Task requirements
Print all entries word for word.

Entries provided

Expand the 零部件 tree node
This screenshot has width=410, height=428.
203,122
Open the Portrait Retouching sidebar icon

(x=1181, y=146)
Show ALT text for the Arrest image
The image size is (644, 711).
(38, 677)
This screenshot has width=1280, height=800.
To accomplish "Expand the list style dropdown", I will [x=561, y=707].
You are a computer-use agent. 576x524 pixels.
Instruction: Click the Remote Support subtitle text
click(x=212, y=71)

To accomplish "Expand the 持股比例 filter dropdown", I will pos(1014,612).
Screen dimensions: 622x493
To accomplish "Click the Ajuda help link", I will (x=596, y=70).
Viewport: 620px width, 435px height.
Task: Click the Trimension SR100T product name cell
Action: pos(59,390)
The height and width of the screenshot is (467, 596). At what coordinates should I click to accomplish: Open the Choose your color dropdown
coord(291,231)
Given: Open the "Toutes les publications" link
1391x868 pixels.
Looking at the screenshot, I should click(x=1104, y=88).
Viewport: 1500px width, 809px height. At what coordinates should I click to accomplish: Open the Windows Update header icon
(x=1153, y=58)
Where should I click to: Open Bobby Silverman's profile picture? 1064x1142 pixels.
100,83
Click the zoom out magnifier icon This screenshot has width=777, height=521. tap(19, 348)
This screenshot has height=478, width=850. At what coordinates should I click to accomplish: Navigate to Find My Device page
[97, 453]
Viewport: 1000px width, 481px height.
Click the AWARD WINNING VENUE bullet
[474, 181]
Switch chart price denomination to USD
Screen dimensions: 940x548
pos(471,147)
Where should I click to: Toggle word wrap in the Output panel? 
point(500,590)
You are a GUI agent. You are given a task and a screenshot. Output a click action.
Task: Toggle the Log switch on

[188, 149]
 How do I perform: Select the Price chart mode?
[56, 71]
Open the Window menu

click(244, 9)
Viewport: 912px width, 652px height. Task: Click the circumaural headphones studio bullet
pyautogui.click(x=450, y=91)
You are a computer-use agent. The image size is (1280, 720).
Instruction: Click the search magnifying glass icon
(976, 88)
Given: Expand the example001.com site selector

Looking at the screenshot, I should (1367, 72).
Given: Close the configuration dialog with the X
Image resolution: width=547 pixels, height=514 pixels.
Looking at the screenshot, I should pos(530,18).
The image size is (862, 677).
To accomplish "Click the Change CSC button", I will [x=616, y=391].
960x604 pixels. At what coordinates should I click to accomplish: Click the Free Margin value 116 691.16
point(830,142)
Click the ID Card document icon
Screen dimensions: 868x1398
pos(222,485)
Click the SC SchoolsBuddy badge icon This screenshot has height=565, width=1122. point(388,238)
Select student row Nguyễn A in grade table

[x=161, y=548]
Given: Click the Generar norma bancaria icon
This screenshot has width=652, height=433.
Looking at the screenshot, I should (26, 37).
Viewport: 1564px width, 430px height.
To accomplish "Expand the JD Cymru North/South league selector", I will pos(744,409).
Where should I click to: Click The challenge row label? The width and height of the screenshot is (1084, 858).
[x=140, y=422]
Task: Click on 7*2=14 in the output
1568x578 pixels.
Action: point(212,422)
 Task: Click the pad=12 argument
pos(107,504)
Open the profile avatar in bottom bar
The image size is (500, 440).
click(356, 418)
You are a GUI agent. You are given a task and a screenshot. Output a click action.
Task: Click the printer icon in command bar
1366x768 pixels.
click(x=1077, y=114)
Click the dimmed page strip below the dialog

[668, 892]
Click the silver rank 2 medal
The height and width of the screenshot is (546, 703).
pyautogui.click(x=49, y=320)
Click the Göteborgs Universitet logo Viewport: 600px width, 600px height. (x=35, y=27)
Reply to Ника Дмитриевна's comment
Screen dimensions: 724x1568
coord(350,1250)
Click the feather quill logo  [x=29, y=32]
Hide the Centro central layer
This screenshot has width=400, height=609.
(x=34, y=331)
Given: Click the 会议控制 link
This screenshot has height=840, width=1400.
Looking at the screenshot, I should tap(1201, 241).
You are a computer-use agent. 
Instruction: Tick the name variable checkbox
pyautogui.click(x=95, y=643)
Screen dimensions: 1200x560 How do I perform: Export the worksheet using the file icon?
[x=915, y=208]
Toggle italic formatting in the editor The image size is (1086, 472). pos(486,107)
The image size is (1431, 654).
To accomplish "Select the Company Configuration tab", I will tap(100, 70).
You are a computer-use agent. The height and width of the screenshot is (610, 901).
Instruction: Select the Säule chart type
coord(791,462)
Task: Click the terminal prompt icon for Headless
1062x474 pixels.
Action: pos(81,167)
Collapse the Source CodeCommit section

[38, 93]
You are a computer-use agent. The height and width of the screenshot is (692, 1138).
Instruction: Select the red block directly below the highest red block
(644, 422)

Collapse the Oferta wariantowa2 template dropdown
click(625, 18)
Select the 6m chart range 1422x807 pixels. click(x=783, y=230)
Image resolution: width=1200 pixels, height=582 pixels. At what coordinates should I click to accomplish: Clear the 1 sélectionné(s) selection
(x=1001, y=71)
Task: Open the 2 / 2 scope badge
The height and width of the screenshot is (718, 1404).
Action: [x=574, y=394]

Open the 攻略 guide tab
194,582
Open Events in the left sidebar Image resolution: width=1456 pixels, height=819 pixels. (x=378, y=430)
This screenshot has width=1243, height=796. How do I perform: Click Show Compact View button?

Response area
Expand the 零部件 tree node
This screenshot has width=410, height=428.
203,122
Open the Portrait Retouching sidebar icon

(x=1181, y=146)
Show ALT text for the Arrest image
The image size is (644, 711).
(38, 677)
This screenshot has width=1280, height=800.
To accomplish "Expand the list style dropdown", I will [x=561, y=707].
You are a computer-use agent. 576x524 pixels.
Instruction: Click the Remote Support subtitle text
click(x=212, y=71)

To accomplish "Expand the 持股比例 filter dropdown", I will pos(1014,612).
Screen dimensions: 622x493
To accomplish "Click the Ajuda help link", I will (x=596, y=70).
Viewport: 620px width, 435px height.
Task: Click the Trimension SR100T product name cell
Action: pos(59,390)
The height and width of the screenshot is (467, 596). At what coordinates should I click to accomplish: Open the Choose your color dropdown
coord(291,231)
Given: Open the "Toutes les publications" link
1391x868 pixels.
Looking at the screenshot, I should click(x=1104, y=88).
Viewport: 1500px width, 809px height. At what coordinates should I click to accomplish: Open the Windows Update header icon
(x=1153, y=58)
Where should I click to: Open Bobby Silverman's profile picture? 1064x1142 pixels.
100,83
Click the zoom out magnifier icon This screenshot has width=777, height=521. tap(19, 348)
This screenshot has height=478, width=850. At what coordinates should I click to accomplish: Navigate to Find My Device page
[97, 453]
Viewport: 1000px width, 481px height.
Click the AWARD WINNING VENUE bullet
[474, 181]
Switch chart price denomination to USD
Screen dimensions: 940x548
pos(471,147)
Where should I click to: Toggle word wrap in the Output panel? 
point(500,590)
You are a GUI agent. You are given a task and a screenshot. Output a click action.
Task: Toggle the Log switch on

[188, 149]
 How do I perform: Select the Price chart mode?
[56, 71]
Open the Window menu

click(244, 9)
Viewport: 912px width, 652px height. Task: Click the circumaural headphones studio bullet
pyautogui.click(x=450, y=91)
You are a computer-use agent. The image size is (1280, 720).
Instruction: Click the search magnifying glass icon
(976, 88)
Given: Expand the example001.com site selector

Looking at the screenshot, I should (1367, 72).
Given: Close the configuration dialog with the X
Image resolution: width=547 pixels, height=514 pixels.
Looking at the screenshot, I should pos(530,18).
The image size is (862, 677).
To accomplish "Click the Change CSC button", I will [x=616, y=391].
960x604 pixels. At what coordinates should I click to accomplish: Click the Free Margin value 116 691.16
point(830,142)
Click the ID Card document icon
Screen dimensions: 868x1398
pos(222,485)
Click the SC SchoolsBuddy badge icon This screenshot has height=565, width=1122. point(388,238)
Select student row Nguyễn A in grade table

[x=161, y=548]
Given: Click the Generar norma bancaria icon
This screenshot has width=652, height=433.
Looking at the screenshot, I should (26, 37).
Viewport: 1564px width, 430px height.
To accomplish "Expand the JD Cymru North/South league selector", I will pos(744,409).
Where should I click to: Click The challenge row label? The width and height of the screenshot is (1084, 858).
[x=140, y=422]
Task: Click on 7*2=14 in the output
1568x578 pixels.
Action: point(212,422)
 Task: Click the pad=12 argument
pos(107,504)
Open the profile avatar in bottom bar
The image size is (500, 440).
click(356, 418)
You are a GUI agent. You are given a task and a screenshot. Output a click action.
Task: Click the printer icon in command bar
1366x768 pixels.
click(x=1077, y=114)
Click the dimmed page strip below the dialog

[668, 892]
Click the silver rank 2 medal
The height and width of the screenshot is (546, 703).
pyautogui.click(x=49, y=320)
Click the Göteborgs Universitet logo Viewport: 600px width, 600px height. (x=35, y=27)
Reply to Ника Дмитриевна's comment
Screen dimensions: 724x1568
coord(350,1250)
Click the feather quill logo  [x=29, y=32]
Hide the Centro central layer
This screenshot has width=400, height=609.
(x=34, y=331)
Given: Click the 会议控制 link
This screenshot has height=840, width=1400.
Looking at the screenshot, I should tap(1201, 241).
You are a computer-use agent. 
Instruction: Tick the name variable checkbox
pyautogui.click(x=95, y=643)
Screen dimensions: 1200x560 How do I perform: Export the worksheet using the file icon?
[x=915, y=208]
Toggle italic formatting in the editor The image size is (1086, 472). pos(486,107)
The image size is (1431, 654).
To accomplish "Select the Company Configuration tab", I will tap(100, 70).
You are a computer-use agent. The height and width of the screenshot is (610, 901).
Instruction: Select the Säule chart type
coord(791,462)
Task: Click the terminal prompt icon for Headless
1062x474 pixels.
Action: pos(81,167)
Collapse the Source CodeCommit section

[38, 93]
You are a computer-use agent. The height and width of the screenshot is (692, 1138).
Instruction: Select the red block directly below the highest red block
(644, 422)

Collapse the Oferta wariantowa2 template dropdown
click(625, 18)
Select the 6m chart range 1422x807 pixels. click(x=783, y=230)
Image resolution: width=1200 pixels, height=582 pixels. At what coordinates should I click to accomplish: Clear the 1 sélectionné(s) selection
(x=1001, y=71)
Task: Open the 2 / 2 scope badge
The height and width of the screenshot is (718, 1404).
Action: [x=574, y=394]

Open the 攻略 guide tab
194,582
Open Events in the left sidebar Image resolution: width=1456 pixels, height=819 pixels. (x=378, y=430)
This screenshot has width=1243, height=796. How do I perform: Click Show Compact View button?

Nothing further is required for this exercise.